Obbligato a risarcire i danni il dipendente che trasferisce illecitamente dati aziendali a terzi
A cura della redazione
La Corte di Cassazione, con la sentenza 12/11/2021 n.33809, ha deciso che il dipendente che cancella, manipola o trasferisce all’esterno i dati aziendali contenuti nel PC che utilizza per lavoro, è tenuto a risarcire i danni al datore di lavoro ed è passibile di licenziamento dato che tale comportamento attua una condotta disciplinarmente rilevante.
Nel caso esaminato dalla Suprema Corte, un lavoratore dopo aver rassegnato le proprie dimissioni aveva restituito il pc aziendale, cancellando e/o asportando dati lavorativi.
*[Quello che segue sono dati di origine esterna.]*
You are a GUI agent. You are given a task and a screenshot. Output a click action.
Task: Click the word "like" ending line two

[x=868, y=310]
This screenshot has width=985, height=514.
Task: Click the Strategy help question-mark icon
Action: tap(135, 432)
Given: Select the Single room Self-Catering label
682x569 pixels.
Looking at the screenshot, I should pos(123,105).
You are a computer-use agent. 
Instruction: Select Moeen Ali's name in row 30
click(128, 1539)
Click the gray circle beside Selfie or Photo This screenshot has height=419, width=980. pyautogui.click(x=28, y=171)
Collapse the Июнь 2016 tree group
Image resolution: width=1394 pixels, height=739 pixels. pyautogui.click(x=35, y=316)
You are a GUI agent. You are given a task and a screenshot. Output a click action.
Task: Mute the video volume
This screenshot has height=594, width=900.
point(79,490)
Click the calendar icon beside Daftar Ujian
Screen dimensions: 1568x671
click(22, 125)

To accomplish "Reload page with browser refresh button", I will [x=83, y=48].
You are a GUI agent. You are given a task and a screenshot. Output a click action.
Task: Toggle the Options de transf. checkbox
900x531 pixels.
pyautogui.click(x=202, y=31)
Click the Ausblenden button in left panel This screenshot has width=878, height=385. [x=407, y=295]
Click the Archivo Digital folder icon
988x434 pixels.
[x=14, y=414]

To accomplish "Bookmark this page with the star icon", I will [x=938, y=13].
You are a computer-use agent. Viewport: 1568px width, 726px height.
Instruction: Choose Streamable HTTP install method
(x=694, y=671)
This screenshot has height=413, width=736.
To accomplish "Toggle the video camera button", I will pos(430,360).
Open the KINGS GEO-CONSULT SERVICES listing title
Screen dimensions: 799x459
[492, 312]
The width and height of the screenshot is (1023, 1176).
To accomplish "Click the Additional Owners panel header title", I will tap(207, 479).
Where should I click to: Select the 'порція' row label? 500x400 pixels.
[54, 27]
L’azienda aveva recuperato i dati cancellati dal dipendente accedendo anche ai messaggi che lo stesso aveva inviato quando era ancora in forza, venendo a conoscenza del fatto che il lavoratore si era appropriato di informazioni riservate contenute nel pc aziendale, diffondendole impropriamente all’esterno.
Il datore di lavoro ha quindi convenuto in giudizio l’ex lavoratore richiedendo il risarcimento dei danni.
Il giudice di primo grado ha accolto la domanda dell’azienda e condannato il lavoratore al risarcimento dei danni.
Invece i giudici d’appello hanno dato ragione al lavoratore sostenendo che la società aveva prodotto in giudizio messaggi privati del dipendente che non potevano essere utilizzati come prova del comportamento illecito, in quanto in violazione del diritto di riservatezza e segretezza della corrispondenza.
La causa è così giunta davanti alla Suprema Corte la quale non ha condiviso le motivazioni dei giudici di secondo grado evidenziando che il lavoratore che cancella i dati contenuti nei dispositivi aziendali lede il patrimonio del datore di lavoro e commette illecito civile con conseguente obbligo del risarcimento dei danni.
Una tale condotta integra anche il reato di danneggiamento di informazioni, dati e programmi informatici di cui all’art. 635-bis c.p.
Secondo i giudici di legittimità la produzione in giudizio di documenti contenenti dati personali è sempre consentita quando sia necessaria per esercitare il diritto di difesa e non è preclusa dalla normativa sulla privacy che permette il trattamento di dati personali altrui, senza il consenso del titolare, quando il trattamento è diretto alla tutela di un diritto in sede giudiziaria.
Infine, sottolinea la Corte di Cassazione, il controllo effettuato sulla messaggistica del dipendente avendo natura difensiva, in quanto diretta alla salvaguardia del patrimonio aziendale, non viola l’art. 4 della Legge 300/1970.